Looking to Round out my Japanese Kitchen Knives

Joined Aug 3, 2011
Over the last 2 years, I received a Global 6" serrated utility knife and a Global 8" chef knife for my birthday.  I know people on this forum are not high on Global knives, but I really enjoy using them.  I have never used a Tojiro or a Fujiwara Japanese knife so I don't have anything for comparison.  

The purpose of my post is that I am looking to round out/upgrade the rest of my kitchen knives.  I would like to get Japanese knives (people on this forum are high on Japanese knives).  Currently, I use a set of Chicago Cutlery Insignia 2 knives which suck.  Anyway, here are my thoughts on the knives I'm thinking about buying. 

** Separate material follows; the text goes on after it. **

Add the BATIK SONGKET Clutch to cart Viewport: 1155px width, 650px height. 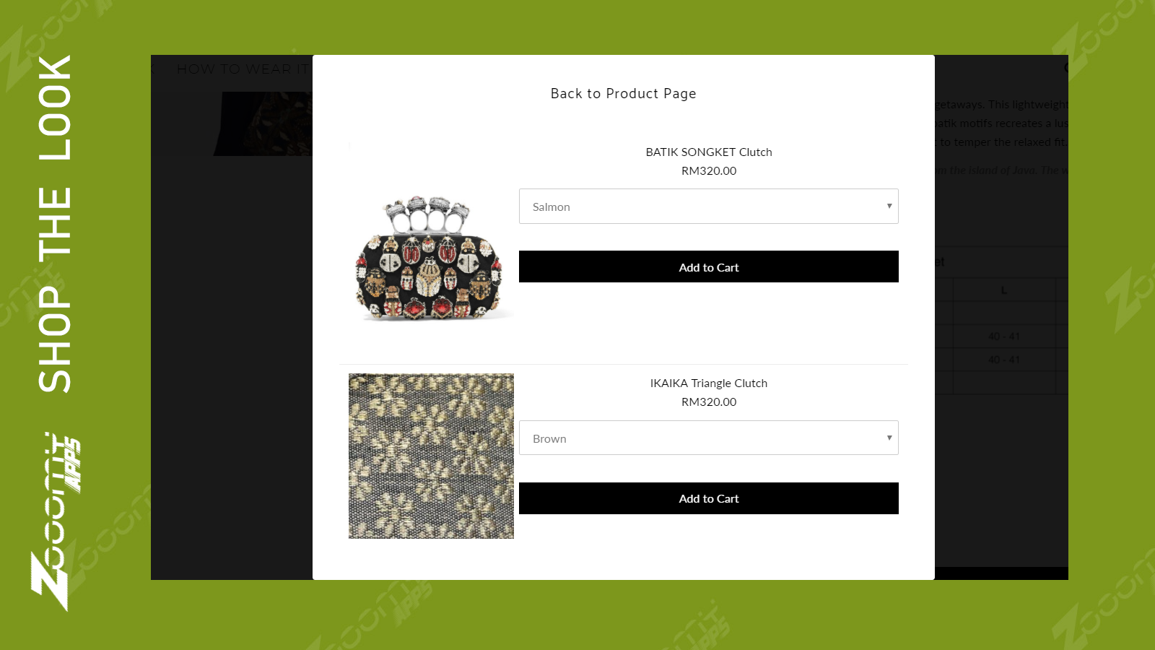(708, 267)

*  Fujiwara FKM petty knife or Tojiro petty knife (shorter than 6").  I would use this to cut small items.

*  Fujiwara FKM boning knife or a Tojiro boning knife.  I would use this knife to cut around bone, remove skin from fish, trim fat of meat.

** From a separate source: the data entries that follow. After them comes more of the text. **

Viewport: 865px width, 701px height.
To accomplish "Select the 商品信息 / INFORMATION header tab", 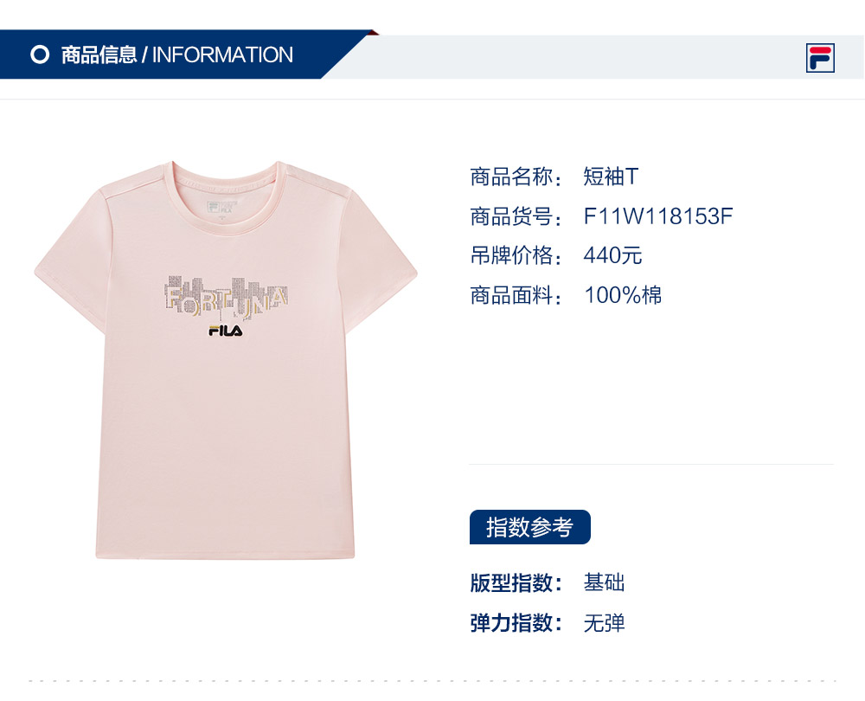I will pos(176,55).
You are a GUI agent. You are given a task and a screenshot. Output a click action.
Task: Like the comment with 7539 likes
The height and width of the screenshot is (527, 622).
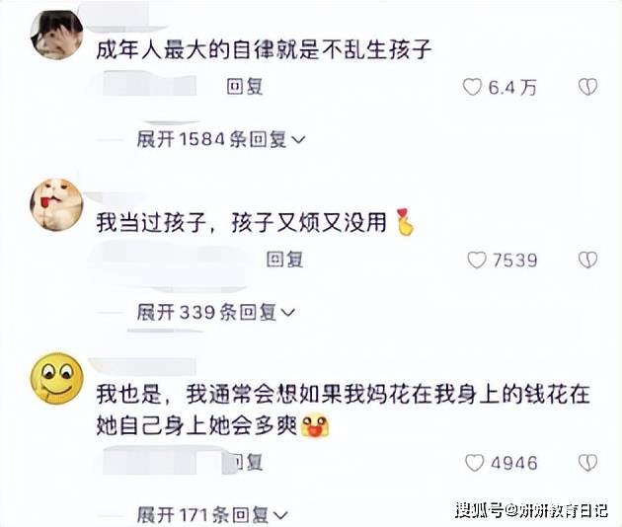coord(477,261)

*  Idahone fine ceramic steel.  Honing is important to me.

*  Shapton Glass Stone (1000 grt).  This will help me keep my knives sharp.

*  Long Slicer (MAC or Victornox/Forschner).  I would use this to slice meat.    

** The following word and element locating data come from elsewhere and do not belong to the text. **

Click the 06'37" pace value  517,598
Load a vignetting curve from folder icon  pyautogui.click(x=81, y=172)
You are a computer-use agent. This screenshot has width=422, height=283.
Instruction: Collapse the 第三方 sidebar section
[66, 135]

*  Bread Knife.  I think I might just use the one that came with my Chicago Cutlery set because I only use it to cut bread)

*  Fujiwara Santoku knife.  I like Santoku knives, but do I really need one?

Do I need all of the knives above?  I am merely a home cook with no professional kitchen experience and no training whatsoever.  I am willing to learn to sharpen my knives using a whetstone.  

Any help that you can provide is great (especially on knife sizes or brands).